_Problem to work on_. In full and without deviation, reproduce the records that follow.

++++++++++++++++++++

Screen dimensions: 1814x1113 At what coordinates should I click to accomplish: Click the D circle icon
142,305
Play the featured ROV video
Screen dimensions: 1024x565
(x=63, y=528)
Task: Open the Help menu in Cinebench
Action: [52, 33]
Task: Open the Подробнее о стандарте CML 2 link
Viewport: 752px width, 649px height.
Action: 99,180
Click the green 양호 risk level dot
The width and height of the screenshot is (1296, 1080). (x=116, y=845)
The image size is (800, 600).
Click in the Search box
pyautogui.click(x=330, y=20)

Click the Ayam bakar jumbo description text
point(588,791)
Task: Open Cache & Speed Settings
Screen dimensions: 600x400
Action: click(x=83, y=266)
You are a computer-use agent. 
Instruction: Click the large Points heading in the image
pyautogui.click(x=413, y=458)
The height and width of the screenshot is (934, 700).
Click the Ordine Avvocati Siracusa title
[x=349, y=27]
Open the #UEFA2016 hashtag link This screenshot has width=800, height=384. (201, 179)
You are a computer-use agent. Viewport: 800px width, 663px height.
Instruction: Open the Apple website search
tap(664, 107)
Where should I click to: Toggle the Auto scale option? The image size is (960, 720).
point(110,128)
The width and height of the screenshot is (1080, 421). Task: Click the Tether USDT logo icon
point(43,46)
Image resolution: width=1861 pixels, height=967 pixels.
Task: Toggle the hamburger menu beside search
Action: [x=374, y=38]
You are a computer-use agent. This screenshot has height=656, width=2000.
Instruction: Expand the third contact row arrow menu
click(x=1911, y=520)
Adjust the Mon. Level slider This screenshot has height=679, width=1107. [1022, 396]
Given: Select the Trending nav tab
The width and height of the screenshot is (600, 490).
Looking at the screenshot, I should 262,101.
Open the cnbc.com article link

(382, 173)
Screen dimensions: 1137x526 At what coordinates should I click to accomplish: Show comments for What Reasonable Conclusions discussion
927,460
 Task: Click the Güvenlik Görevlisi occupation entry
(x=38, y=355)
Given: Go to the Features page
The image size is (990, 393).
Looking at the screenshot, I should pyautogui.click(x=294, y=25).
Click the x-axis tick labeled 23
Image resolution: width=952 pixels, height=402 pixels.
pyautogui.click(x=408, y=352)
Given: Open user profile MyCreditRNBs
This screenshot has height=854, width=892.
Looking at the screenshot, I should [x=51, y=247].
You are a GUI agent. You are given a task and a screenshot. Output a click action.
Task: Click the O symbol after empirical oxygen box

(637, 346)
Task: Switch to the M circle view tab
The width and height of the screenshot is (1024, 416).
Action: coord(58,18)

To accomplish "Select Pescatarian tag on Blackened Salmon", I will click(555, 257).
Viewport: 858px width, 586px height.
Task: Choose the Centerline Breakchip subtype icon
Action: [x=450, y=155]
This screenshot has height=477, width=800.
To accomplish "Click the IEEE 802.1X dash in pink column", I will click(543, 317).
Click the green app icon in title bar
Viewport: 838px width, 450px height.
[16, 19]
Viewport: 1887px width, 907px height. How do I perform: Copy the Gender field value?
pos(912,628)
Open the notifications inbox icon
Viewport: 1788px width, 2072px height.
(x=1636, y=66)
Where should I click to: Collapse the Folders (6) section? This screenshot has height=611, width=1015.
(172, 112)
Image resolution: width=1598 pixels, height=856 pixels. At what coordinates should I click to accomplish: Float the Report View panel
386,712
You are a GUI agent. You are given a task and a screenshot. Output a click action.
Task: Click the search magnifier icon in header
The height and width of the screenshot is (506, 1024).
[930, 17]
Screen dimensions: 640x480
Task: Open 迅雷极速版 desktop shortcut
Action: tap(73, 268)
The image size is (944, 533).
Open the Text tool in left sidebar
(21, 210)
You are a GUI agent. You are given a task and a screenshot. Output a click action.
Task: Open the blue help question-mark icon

++++++++++++++++++++

_Result for this task_.
Screen dimensions: 1814x1113 At what coordinates should I click to accomplish: Click the D circle icon
142,305
Play the featured ROV video
Screen dimensions: 1024x565
(x=63, y=528)
Task: Open the Help menu in Cinebench
Action: [52, 33]
Task: Open the Подробнее о стандарте CML 2 link
Viewport: 752px width, 649px height.
Action: 99,180
Click the green 양호 risk level dot
The width and height of the screenshot is (1296, 1080). (x=116, y=845)
The image size is (800, 600).
Click in the Search box
pyautogui.click(x=330, y=20)

Click the Ayam bakar jumbo description text
point(588,791)
Task: Open Cache & Speed Settings
Screen dimensions: 600x400
Action: click(x=83, y=266)
You are a computer-use agent. 
Instruction: Click the large Points heading in the image
pyautogui.click(x=413, y=458)
The height and width of the screenshot is (934, 700).
Click the Ordine Avvocati Siracusa title
[x=349, y=27]
Open the #UEFA2016 hashtag link This screenshot has width=800, height=384. (201, 179)
You are a computer-use agent. Viewport: 800px width, 663px height.
Instruction: Open the Apple website search
tap(664, 107)
Where should I click to: Toggle the Auto scale option? The image size is (960, 720).
point(110,128)
The width and height of the screenshot is (1080, 421). Task: Click the Tether USDT logo icon
point(43,46)
Image resolution: width=1861 pixels, height=967 pixels.
Task: Toggle the hamburger menu beside search
Action: [x=374, y=38]
You are a computer-use agent. This screenshot has height=656, width=2000.
Instruction: Expand the third contact row arrow menu
click(x=1911, y=520)
Adjust the Mon. Level slider This screenshot has height=679, width=1107. [1022, 396]
Given: Select the Trending nav tab
The width and height of the screenshot is (600, 490).
Looking at the screenshot, I should 262,101.
Open the cnbc.com article link

(382, 173)
Screen dimensions: 1137x526 At what coordinates should I click to accomplish: Show comments for What Reasonable Conclusions discussion
927,460
 Task: Click the Güvenlik Görevlisi occupation entry
(x=38, y=355)
Given: Go to the Features page
The image size is (990, 393).
Looking at the screenshot, I should pyautogui.click(x=294, y=25).
Click the x-axis tick labeled 23
Image resolution: width=952 pixels, height=402 pixels.
pyautogui.click(x=408, y=352)
Given: Open user profile MyCreditRNBs
This screenshot has height=854, width=892.
Looking at the screenshot, I should [x=51, y=247].
You are a GUI agent. You are given a task and a screenshot. Output a click action.
Task: Click the O symbol after empirical oxygen box

(637, 346)
Task: Switch to the M circle view tab
The width and height of the screenshot is (1024, 416).
Action: coord(58,18)

To accomplish "Select Pescatarian tag on Blackened Salmon", I will click(555, 257).
Viewport: 858px width, 586px height.
Task: Choose the Centerline Breakchip subtype icon
Action: [x=450, y=155]
This screenshot has height=477, width=800.
To accomplish "Click the IEEE 802.1X dash in pink column", I will click(543, 317).
Click the green app icon in title bar
Viewport: 838px width, 450px height.
[16, 19]
Viewport: 1887px width, 907px height. How do I perform: Copy the Gender field value?
pos(912,628)
Open the notifications inbox icon
Viewport: 1788px width, 2072px height.
(x=1636, y=66)
Where should I click to: Collapse the Folders (6) section? This screenshot has height=611, width=1015.
(172, 112)
Image resolution: width=1598 pixels, height=856 pixels. At what coordinates should I click to accomplish: Float the Report View panel
386,712
You are a GUI agent. You are given a task and a screenshot. Output a click action.
Task: Click the search magnifier icon in header
The height and width of the screenshot is (506, 1024).
[930, 17]
Screen dimensions: 640x480
Task: Open 迅雷极速版 desktop shortcut
Action: tap(73, 268)
The image size is (944, 533).
Open the Text tool in left sidebar
(21, 210)
You are a GUI agent. You are given a task and a screenshot. Output a click action.
Task: Open the blue help question-mark icon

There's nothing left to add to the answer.